= Walter Clinton Jackson =

American educator

Walter Clinton Jackson (June 28, 1879 – August 12, 1959) was an American educator. Jackson taught history at the University of North Carolina at Greensboro from 1909 to 1932, and at the University of North Carolina at Chapel Hill from 1932 to 1934. He was head of the Woman's College of the University of North Carolina from 1934 to 1950. Jackson was also a member of several groups, including the Commission on Interracial Cooperation. He published several books and was the editor of An Anthology of Verse by American Negroes (1924) with Newman Ivey White.

After Jackson's death in 1959, the University of North Carolina at Greensboro's library was named after him, and he was inducted into the North Carolina Educational Hall of Fame in 1965.

== Biography ==
Jackson was born on June 28, 1879, to Albert Leroy Jackson, a farmer, and Jane Granade Jackson, a teacher, in Hayston, Georgia. After attending public schools there, he graduated from Mercer University in 1900 with a BS, and was awarded a JD by the same institution in 1926.

Jackson found work as a teacher in Georgia but in 1902 moved to Greensboro, North Carolina, to head the Lindsay Street School there. The following year, he started work at the Greensboro High School, initially teaching English but reaching the post of principal in 1905. Jackson was hired at the University of North Carolina at Greensboro (UNCG) in 1909. There he led the department of history until 1932, also serving as dean from 1915 and vice president from 1921. In 1932 Jackson left to work at the University of North Carolina at Chapel Hill where he headed its school of public administration for two years, at which point he left and became head of the Woman's College of the University of North Carolina. Jackson remained in that role until 1950, when he retired.

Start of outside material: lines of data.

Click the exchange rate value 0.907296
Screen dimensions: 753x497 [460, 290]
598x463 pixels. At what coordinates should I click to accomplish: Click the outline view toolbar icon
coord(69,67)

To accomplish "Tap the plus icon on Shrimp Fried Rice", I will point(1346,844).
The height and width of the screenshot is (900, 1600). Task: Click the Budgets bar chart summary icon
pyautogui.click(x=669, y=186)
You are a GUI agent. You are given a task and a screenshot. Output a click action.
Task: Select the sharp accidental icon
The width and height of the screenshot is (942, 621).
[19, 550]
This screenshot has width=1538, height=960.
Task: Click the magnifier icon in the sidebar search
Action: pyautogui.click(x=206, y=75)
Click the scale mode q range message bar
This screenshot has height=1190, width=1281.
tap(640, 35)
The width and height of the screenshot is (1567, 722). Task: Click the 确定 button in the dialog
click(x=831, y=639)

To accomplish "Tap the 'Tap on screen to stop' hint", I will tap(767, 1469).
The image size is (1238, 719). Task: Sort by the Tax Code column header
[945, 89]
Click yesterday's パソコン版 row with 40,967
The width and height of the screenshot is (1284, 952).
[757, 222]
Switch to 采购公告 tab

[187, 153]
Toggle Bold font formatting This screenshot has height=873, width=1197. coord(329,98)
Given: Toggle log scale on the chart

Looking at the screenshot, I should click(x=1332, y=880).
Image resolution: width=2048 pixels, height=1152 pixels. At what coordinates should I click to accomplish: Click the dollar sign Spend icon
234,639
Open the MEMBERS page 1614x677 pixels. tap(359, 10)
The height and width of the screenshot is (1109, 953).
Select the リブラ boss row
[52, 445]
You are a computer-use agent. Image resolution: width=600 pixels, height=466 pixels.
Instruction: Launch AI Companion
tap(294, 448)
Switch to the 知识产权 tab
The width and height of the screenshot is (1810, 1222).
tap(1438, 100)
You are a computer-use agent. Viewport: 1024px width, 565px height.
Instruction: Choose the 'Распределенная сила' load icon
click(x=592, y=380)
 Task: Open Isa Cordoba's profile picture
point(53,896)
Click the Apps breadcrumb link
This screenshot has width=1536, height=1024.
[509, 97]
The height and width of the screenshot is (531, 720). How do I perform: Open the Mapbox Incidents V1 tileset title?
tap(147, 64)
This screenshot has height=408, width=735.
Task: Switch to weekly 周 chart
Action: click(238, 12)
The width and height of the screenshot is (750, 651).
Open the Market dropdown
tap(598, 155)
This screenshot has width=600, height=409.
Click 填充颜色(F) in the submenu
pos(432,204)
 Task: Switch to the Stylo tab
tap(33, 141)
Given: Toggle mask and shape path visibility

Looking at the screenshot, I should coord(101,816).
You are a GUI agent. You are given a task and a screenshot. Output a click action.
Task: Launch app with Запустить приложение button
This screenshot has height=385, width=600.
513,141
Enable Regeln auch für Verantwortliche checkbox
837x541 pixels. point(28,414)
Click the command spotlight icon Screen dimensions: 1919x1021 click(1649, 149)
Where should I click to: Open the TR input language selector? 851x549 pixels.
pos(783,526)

He also was involved in and headed several volunteer organizations, including the Commission on Interracial Cooperation (president from 1928 to 1932). Jackson was a trustee of Bennett College and a member of educational groups such as the North Carolina Literary and Historical Association, The North Carolina Historical Review's editorial board, and the Southern Political Science Association (president from 1933 to 1934).

Jackson published several books and edited An Anthology of Verse by American Negroes (1924) with Newman Ivey White. He died in Greensboro on August 12, 1959, after having been sick for several months. UNCG's library was named after him the following year. In 1965 he was inducted into the North Carolina Educational Hall of Fame.

== Personal life ==
Jackson married Mattie Redford in 1902; they had three children.